Values of this type correspond to records in a BOW database.
type SequenceBower ¶
type SequenceBower interface { // Computes a bag-of-words given a sequence fragment library. SequenceBow(lib fragbag.SequenceLibrary) Bowed }
SequenceBower corresponds to Bower values that can provide BOWs given a sequence fragment library.
func BowerFromSequence ¶
func BowerFromSequence(s seq.Sequence) SequenceBower
BowerFromSequence provides a reference implementation of the SequenceBower interface for biological sequences.
type StructureBower ¶
type StructureBower interface { // Computes a bag-of-words given a structure fragment library. // For example, to compute the bag-of-words of a chain in a PDB entry: // // lib := someStructureFragmentLibrary() // chain := somePdbChain() // fmt.Println(BowerFromChain(chain).StructureBow(lib)) // // This is made easier by using pre-defined types in this package that // implement this interface.
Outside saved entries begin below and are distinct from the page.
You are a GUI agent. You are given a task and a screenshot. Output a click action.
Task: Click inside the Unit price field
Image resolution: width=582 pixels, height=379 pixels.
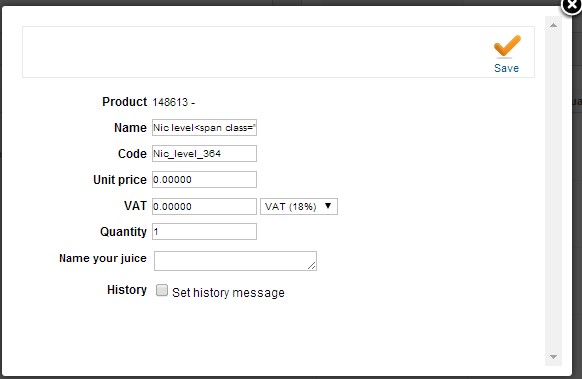[204, 180]
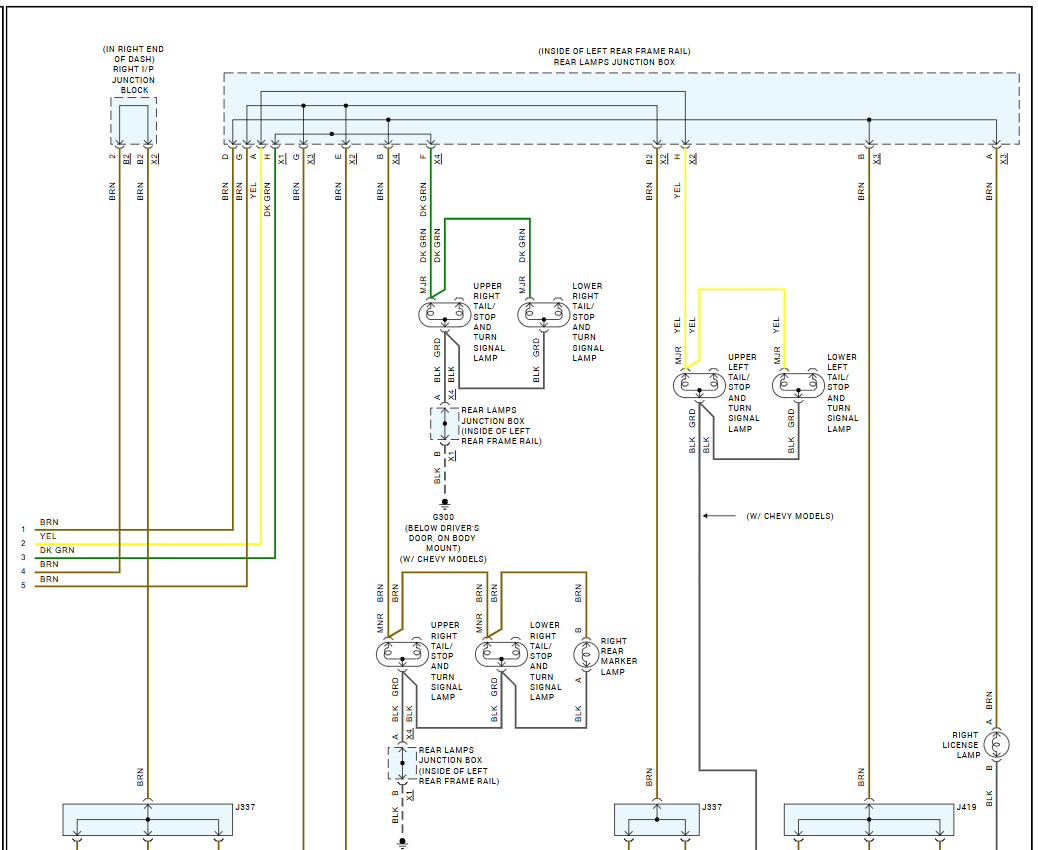Click the J419 splice box
The image size is (1038, 850).
click(869, 820)
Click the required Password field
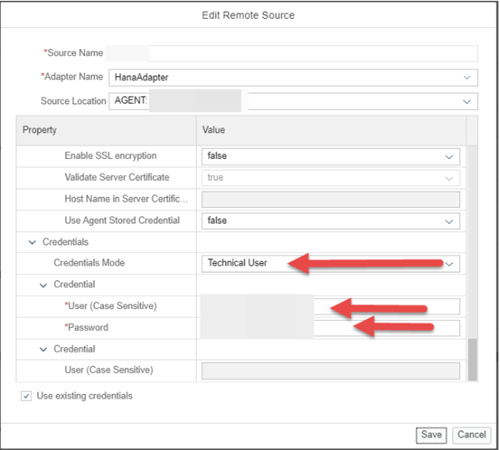This screenshot has height=450, width=500. coord(331,328)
StructureBow(lib fragbag.StructureLibrary) Bowed }
StructureBower corresponds to Bower values that can provide BOWs given a structure fragment library.
func BowerFromChain ¶
func BowerFromChain(c *pdb.Chain) StructureBower
BowerFromChain provides a reference implementation of the StructureBower interface for PDB chains.
func BowerFromCifChain ¶
func BowerFromCifChain(c *pdbx.Chain) StructureBower
BowerFromCifChain provides a reference implementation of the StructureBower interface for chains in PDBx/mmCIF formatted files.
func BowerFromModel ¶
func BowerFromModel(c *pdb.Model) StructureBower
BowerFromModel provides a reference implementation of the StructureBower interface for PDB models.